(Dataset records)
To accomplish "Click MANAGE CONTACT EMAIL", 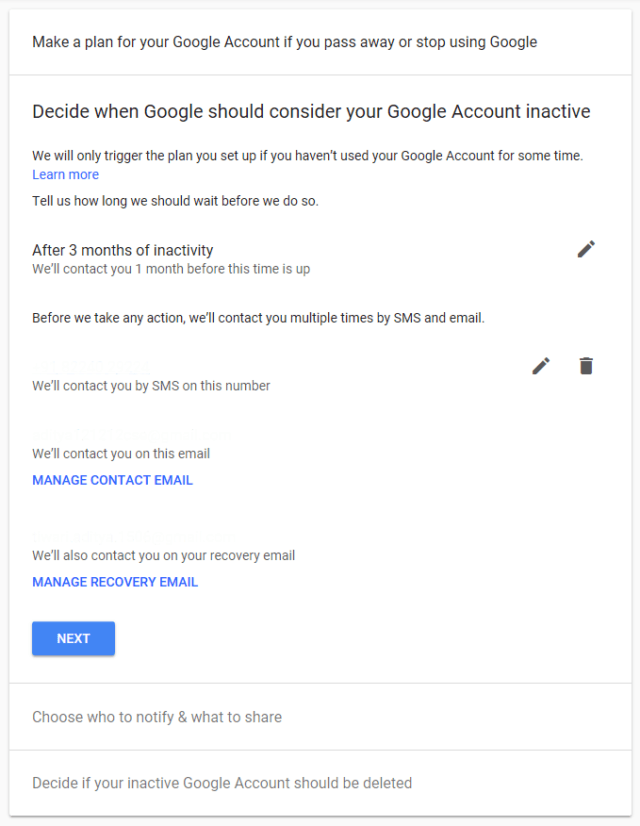I will [x=112, y=480].
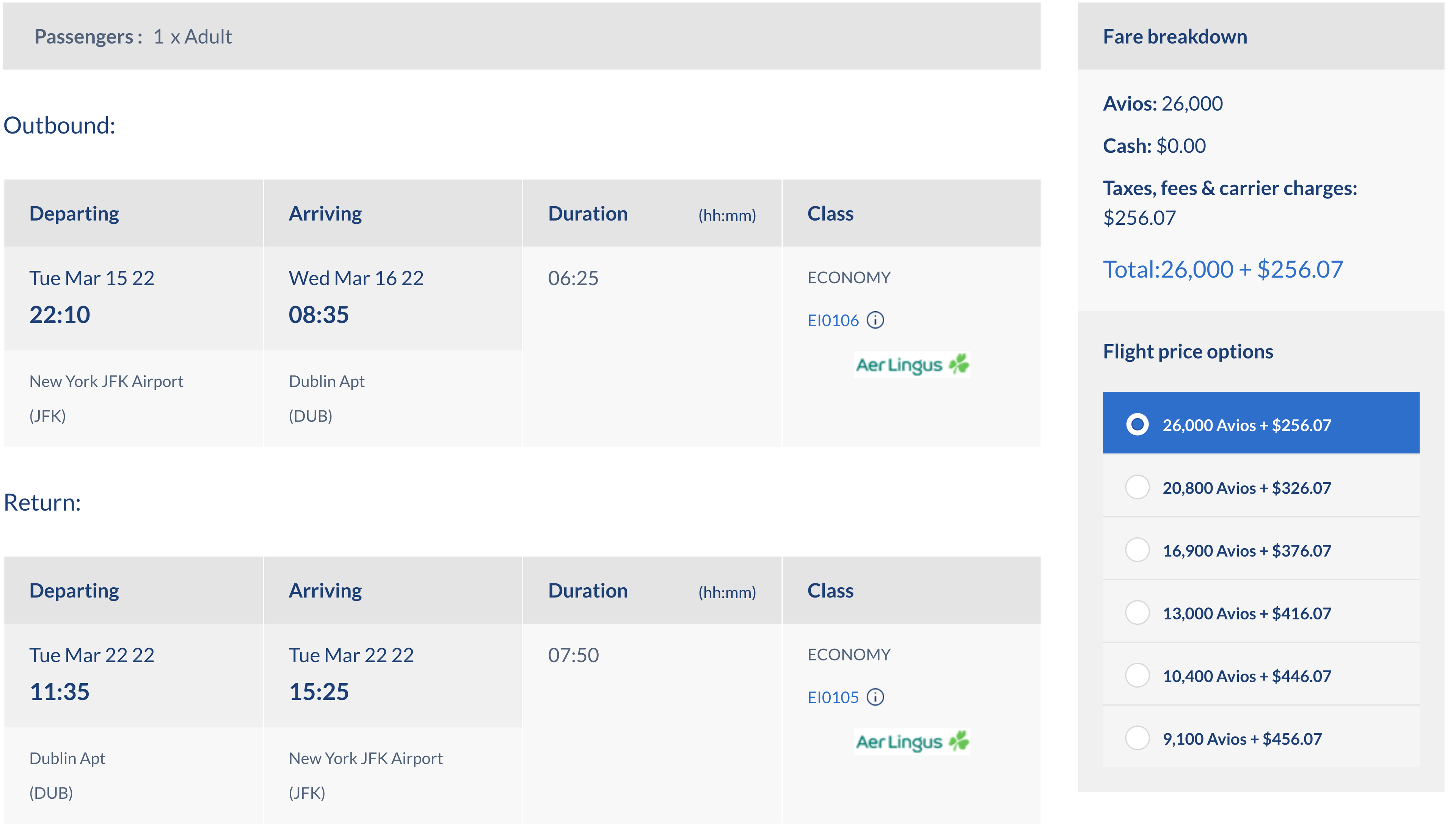
Task: Pick 10,400 Avios + $446.07 option
Action: tap(1138, 676)
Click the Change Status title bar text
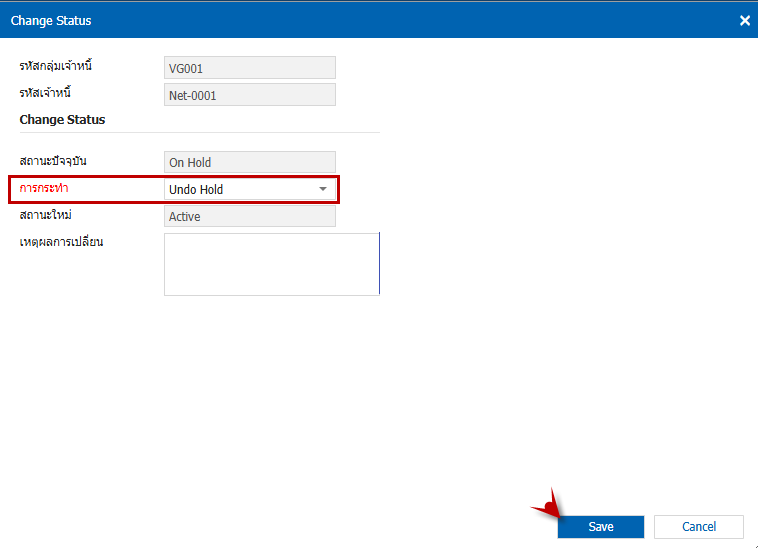Viewport: 758px width, 548px height. click(x=51, y=20)

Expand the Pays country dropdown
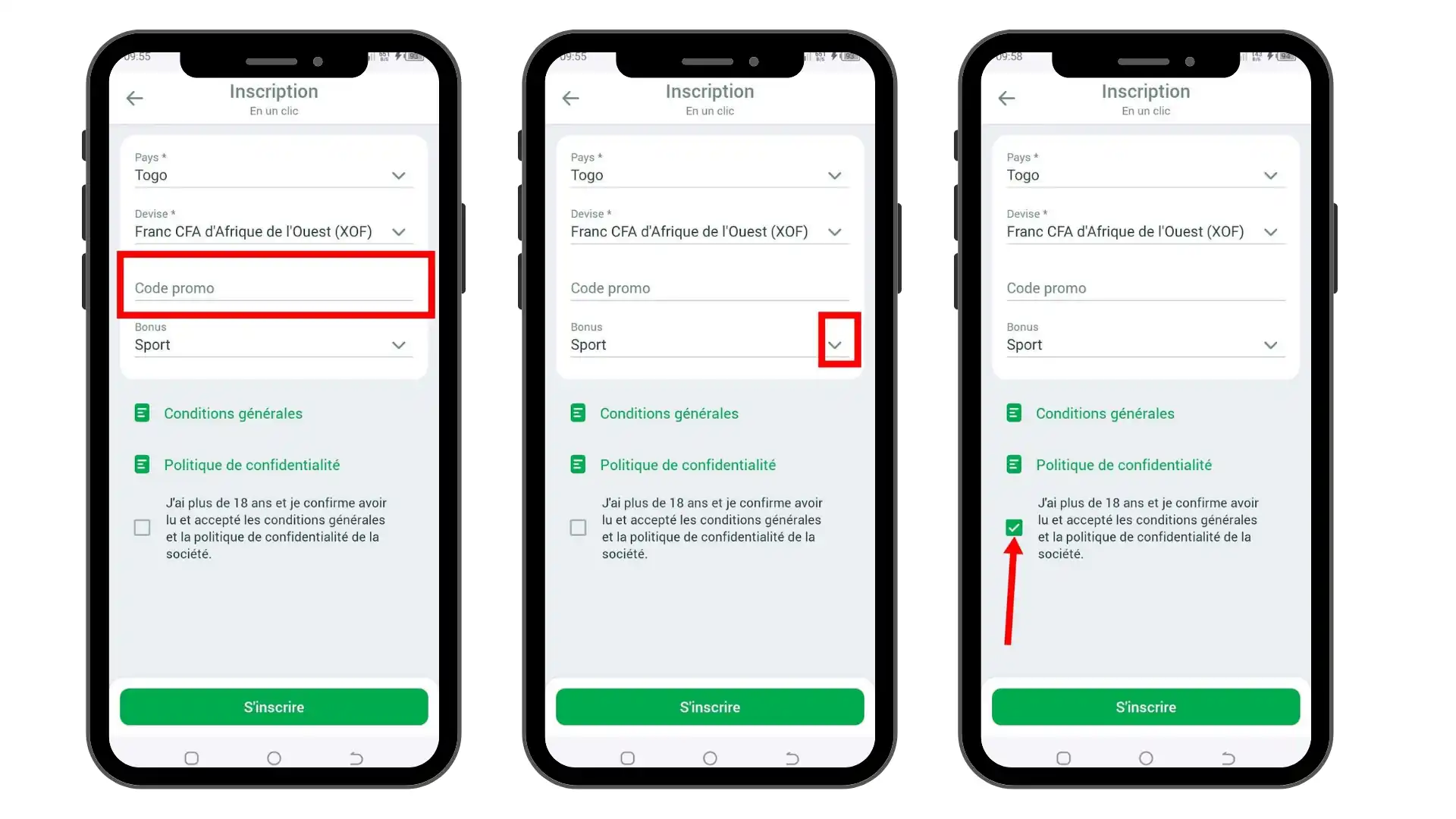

What you have to do:
Restate, word for word, each line from the line containing "Click the Change Status title bar text" through the end of the entries above; the pictures are not part of the copy.

Problem solution:
Click the Change Status title bar text
Viewport: 758px width, 548px height. click(x=51, y=20)

Expand the Pays country dropdown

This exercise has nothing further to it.